EXERCISE INPUT: Begin
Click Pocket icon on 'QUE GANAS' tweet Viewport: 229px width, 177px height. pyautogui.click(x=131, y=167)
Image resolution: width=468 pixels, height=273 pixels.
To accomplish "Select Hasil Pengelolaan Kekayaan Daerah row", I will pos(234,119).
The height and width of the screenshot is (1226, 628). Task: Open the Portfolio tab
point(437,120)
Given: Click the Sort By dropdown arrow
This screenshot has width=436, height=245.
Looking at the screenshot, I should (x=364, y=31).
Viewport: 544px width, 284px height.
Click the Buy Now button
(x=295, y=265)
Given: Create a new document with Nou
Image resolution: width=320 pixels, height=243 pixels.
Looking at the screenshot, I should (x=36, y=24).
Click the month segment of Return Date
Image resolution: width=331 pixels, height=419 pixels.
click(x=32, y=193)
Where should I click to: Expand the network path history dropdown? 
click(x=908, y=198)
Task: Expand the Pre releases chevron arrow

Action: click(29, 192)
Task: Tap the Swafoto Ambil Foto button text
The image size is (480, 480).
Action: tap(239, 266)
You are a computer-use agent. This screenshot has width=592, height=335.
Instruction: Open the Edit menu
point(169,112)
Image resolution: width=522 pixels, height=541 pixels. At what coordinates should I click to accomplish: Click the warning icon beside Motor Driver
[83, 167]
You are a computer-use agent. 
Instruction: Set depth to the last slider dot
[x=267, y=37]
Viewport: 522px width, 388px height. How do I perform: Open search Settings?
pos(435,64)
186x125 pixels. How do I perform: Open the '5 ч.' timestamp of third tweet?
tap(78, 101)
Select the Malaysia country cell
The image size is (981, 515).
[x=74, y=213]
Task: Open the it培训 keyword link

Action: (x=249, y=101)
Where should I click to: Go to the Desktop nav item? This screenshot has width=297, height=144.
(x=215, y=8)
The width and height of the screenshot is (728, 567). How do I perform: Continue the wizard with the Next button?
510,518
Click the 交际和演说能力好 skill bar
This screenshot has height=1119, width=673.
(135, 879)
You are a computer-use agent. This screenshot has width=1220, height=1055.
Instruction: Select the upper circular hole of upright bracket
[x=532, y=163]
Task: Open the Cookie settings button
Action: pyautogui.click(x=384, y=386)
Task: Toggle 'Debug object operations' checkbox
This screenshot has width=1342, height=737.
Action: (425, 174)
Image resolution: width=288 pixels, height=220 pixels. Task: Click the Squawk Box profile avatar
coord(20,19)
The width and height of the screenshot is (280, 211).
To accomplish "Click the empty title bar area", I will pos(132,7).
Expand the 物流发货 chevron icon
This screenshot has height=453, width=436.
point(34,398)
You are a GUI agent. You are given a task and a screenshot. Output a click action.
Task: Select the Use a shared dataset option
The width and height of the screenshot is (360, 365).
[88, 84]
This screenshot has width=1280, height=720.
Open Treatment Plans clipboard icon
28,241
EXERCISE INPUT: End
ACTION ITEM
All records shown above need to be written out again verbatim.

SOLUTION BELOW
Click Pocket icon on 'QUE GANAS' tweet Viewport: 229px width, 177px height. pyautogui.click(x=131, y=167)
Image resolution: width=468 pixels, height=273 pixels.
To accomplish "Select Hasil Pengelolaan Kekayaan Daerah row", I will pos(234,119).
The height and width of the screenshot is (1226, 628). Task: Open the Portfolio tab
point(437,120)
Given: Click the Sort By dropdown arrow
This screenshot has width=436, height=245.
Looking at the screenshot, I should (x=364, y=31).
Viewport: 544px width, 284px height.
Click the Buy Now button
(x=295, y=265)
Given: Create a new document with Nou
Image resolution: width=320 pixels, height=243 pixels.
Looking at the screenshot, I should (x=36, y=24).
Click the month segment of Return Date
Image resolution: width=331 pixels, height=419 pixels.
click(x=32, y=193)
Where should I click to: Expand the network path history dropdown? 
click(x=908, y=198)
Task: Expand the Pre releases chevron arrow

Action: click(29, 192)
Task: Tap the Swafoto Ambil Foto button text
The image size is (480, 480).
Action: tap(239, 266)
You are a computer-use agent. This screenshot has width=592, height=335.
Instruction: Open the Edit menu
point(169,112)
Image resolution: width=522 pixels, height=541 pixels. At what coordinates should I click to accomplish: Click the warning icon beside Motor Driver
[83, 167]
You are a computer-use agent. 
Instruction: Set depth to the last slider dot
[x=267, y=37]
Viewport: 522px width, 388px height. How do I perform: Open search Settings?
pos(435,64)
186x125 pixels. How do I perform: Open the '5 ч.' timestamp of third tweet?
tap(78, 101)
Select the Malaysia country cell
The image size is (981, 515).
[x=74, y=213]
Task: Open the it培训 keyword link

Action: (x=249, y=101)
Where should I click to: Go to the Desktop nav item? This screenshot has width=297, height=144.
(x=215, y=8)
The width and height of the screenshot is (728, 567). How do I perform: Continue the wizard with the Next button?
510,518
Click the 交际和演说能力好 skill bar
This screenshot has height=1119, width=673.
(135, 879)
You are a computer-use agent. This screenshot has width=1220, height=1055.
Instruction: Select the upper circular hole of upright bracket
[x=532, y=163]
Task: Open the Cookie settings button
Action: pyautogui.click(x=384, y=386)
Task: Toggle 'Debug object operations' checkbox
This screenshot has width=1342, height=737.
Action: (425, 174)
Image resolution: width=288 pixels, height=220 pixels. Task: Click the Squawk Box profile avatar
coord(20,19)
The width and height of the screenshot is (280, 211).
To accomplish "Click the empty title bar area", I will pos(132,7).
Expand the 物流发货 chevron icon
This screenshot has height=453, width=436.
point(34,398)
You are a GUI agent. You are given a task and a screenshot. Output a click action.
Task: Select the Use a shared dataset option
The width and height of the screenshot is (360, 365).
[88, 84]
This screenshot has width=1280, height=720.
Open Treatment Plans clipboard icon
28,241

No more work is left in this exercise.